Variation exercises



Exercise 1 — Human population genetics and phenotype data

The SNP rs1738074 in the 5’ UTR of the human TAGAP gene has been identified as a genetic risk factor for a few diseases.

(a) In which transcripts is this SNP found?

(b) What is the least frequent genotype for this SNP in the Yoruba (YRI) population from the 1000 Genomes phase 3?

(c) What is the ancestral allele? Is it conserved in the 53 eutherian mammals?

(d) With which diseases is this SNP associated? Are there any known risk (or associated) alleles?


Exercise 2 — Exploring a SNP in human

The missense variation rs1801133 in the human MTHFR gene has been linked to elevated levels of homocysteine, an amino acid whose plasma concentration seems to be associated with the risk of cardiovascular diseases, neural tube defects, and loss of cognitive function. This SNP is also referred to as ‘A222V’, ‘Ala222Val’, as well as other HGVS names.

(a) Find the page with information for rs1801133.

(b) Is rs1801133 a Missense variation in all transcripts of the MTHFR gene?

(c) Why are the alleles for this variation in Ensembl given as G/A and not as C/T, as in dbSNP and literature?


(d) What is the major allele in rs1801133?

(e) In which paper(s) is the association between rs1801133 and homocysteine levels described?

(f) According to the data imported from dbSNP, the ancestral allele for rs1801133 is G. Ancestral alleles in dbSNP are based on a comparison between human and chimp. Does the sequence at this same position in other primates confirm that the ancestral allele is G?


Exercise 3 — Exploring a SNP in mouse

Madsen et al in the paper ‘Altered metabolic signature in pre-diabetic NOD mice’ (PloS One. 2012; 7(4): e35445) have described several regulatory and coding SNPs, some of them in genes residing within the previously defined insulin dependent diabetes (IDD) regions. The authors describe that one of the identified SNPs in the murine Xdh  gene (rs29522348) would lead to an amino acid substitution and could be damaging as predicted as by SIFT (

(a) Where is the SNP located (chromosome and coordinates)?

(b) What is the HGVS recommendation nomenclature for this SNP?

(c) Why does Ensembl put the C allele first (C/T)?
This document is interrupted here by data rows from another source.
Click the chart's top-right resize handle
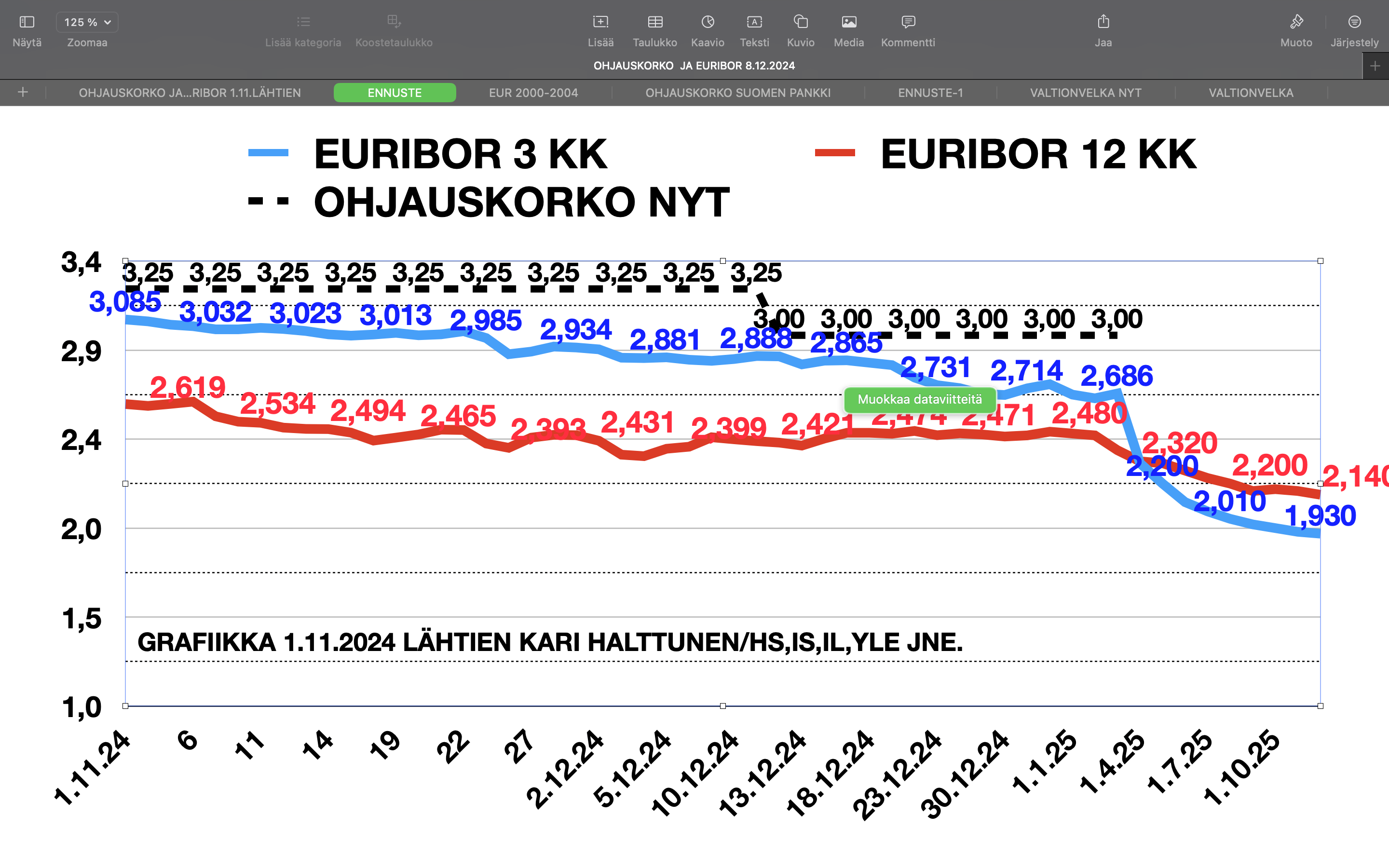 [x=1320, y=261]
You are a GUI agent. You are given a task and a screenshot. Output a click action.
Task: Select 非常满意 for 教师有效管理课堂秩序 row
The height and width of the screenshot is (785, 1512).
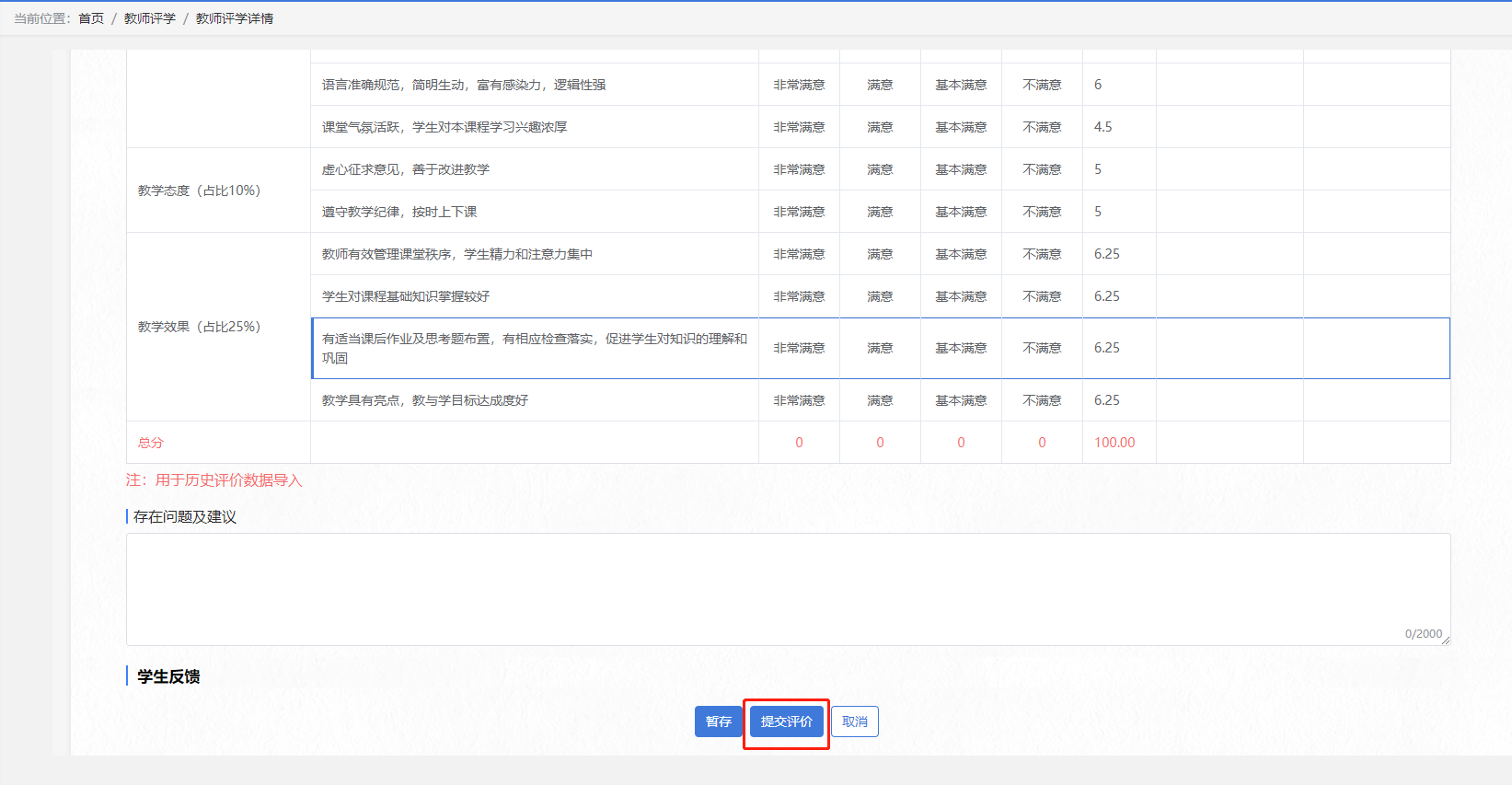point(799,254)
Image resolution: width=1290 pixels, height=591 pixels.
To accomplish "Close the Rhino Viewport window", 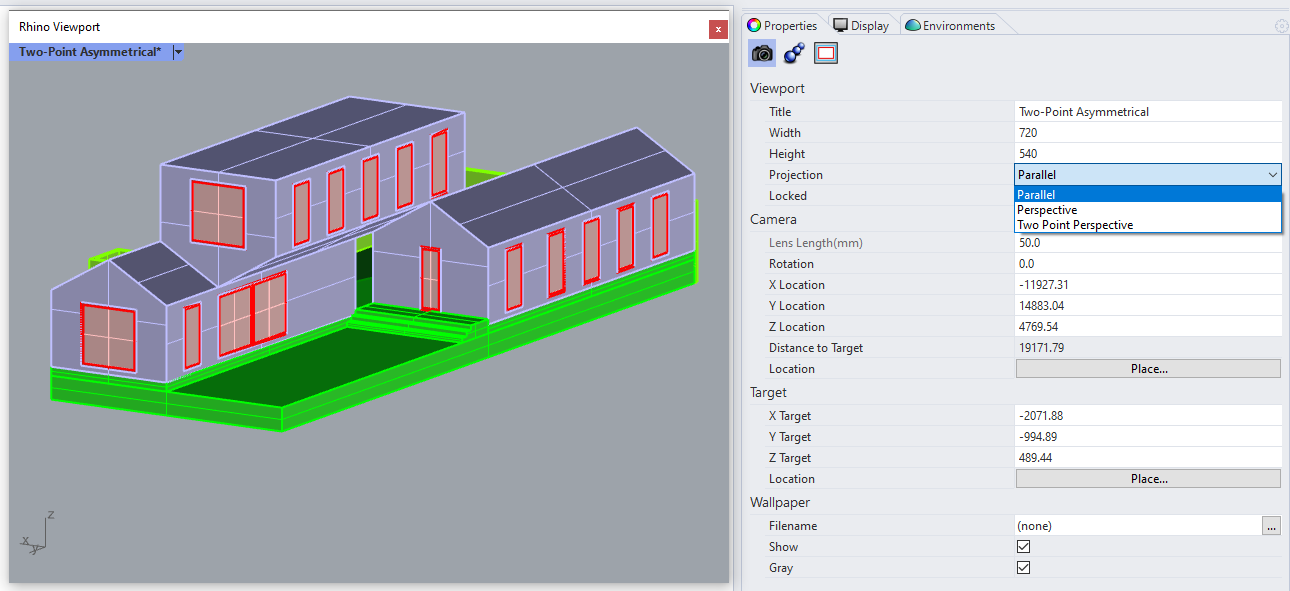I will pos(718,29).
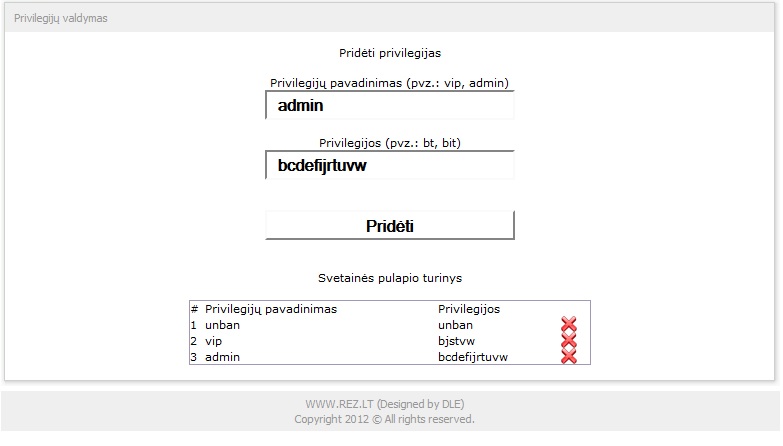Select the vip name in row 2
This screenshot has height=446, width=783.
tap(213, 342)
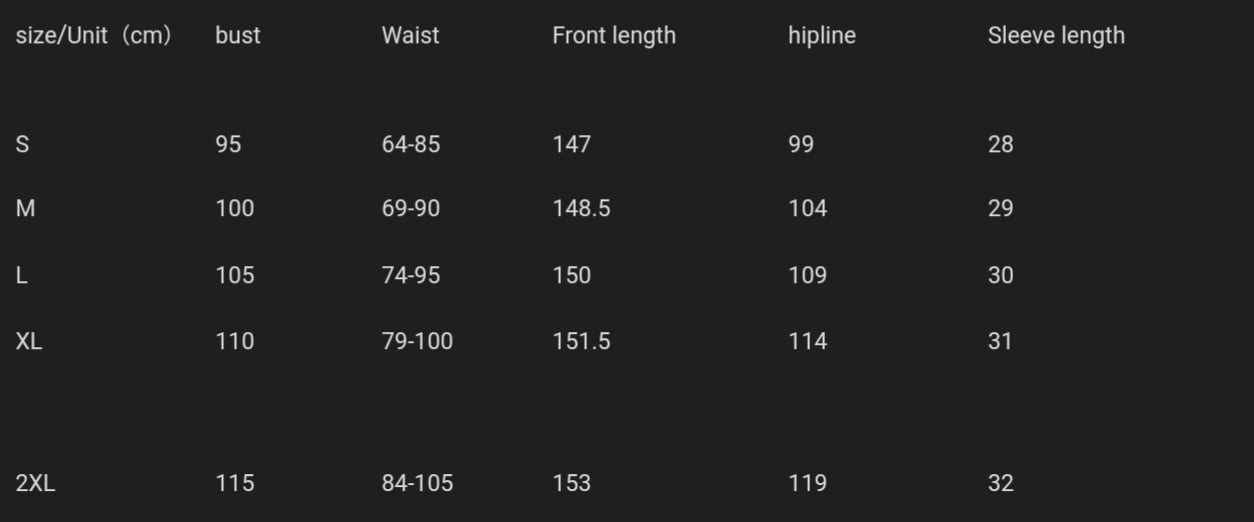
Task: Click the S size row label
Action: [x=22, y=144]
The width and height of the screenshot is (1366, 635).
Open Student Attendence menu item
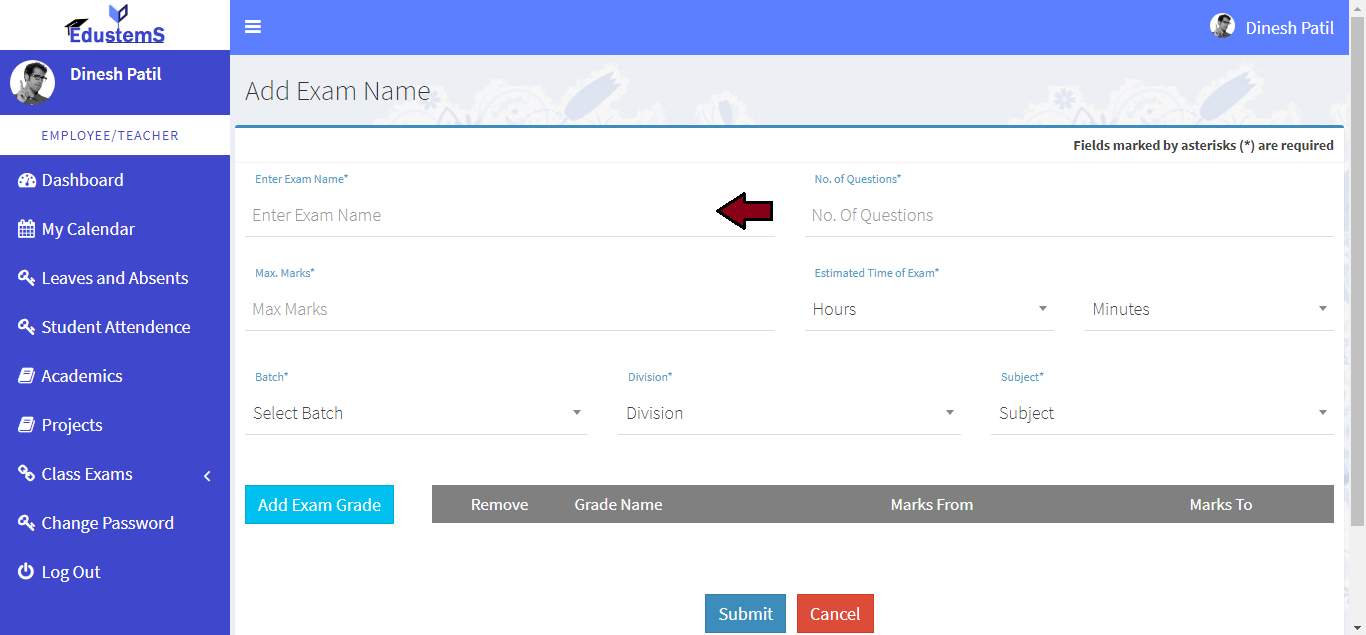click(115, 327)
(d) Are there differences between the genotypes reported in NOD/LTJ and BALB/cByJ, according to the PERLGEN panel?


Exercise 4 — The VEP

Resequencing of the genomic region of the human CFTR (cystic fibrosis transmembrane conductance regulator (ATP-binding cassette sub-family C, member 7) gene (ENSG00000001626) has revealed the following variants (alleles defined in the forward strand):

  • G/A at 7: 117,530,985

  • T/C at 7: 117,531,038

  • T/C at 7: 117,531,068

Use the VEP tool in Ensembl and choose the options to see SIFT and PolyPhen predictions. Do these variants result in a change in the proteins encoded by any of the Ensembl genes? Which gene? Have the variants already been found?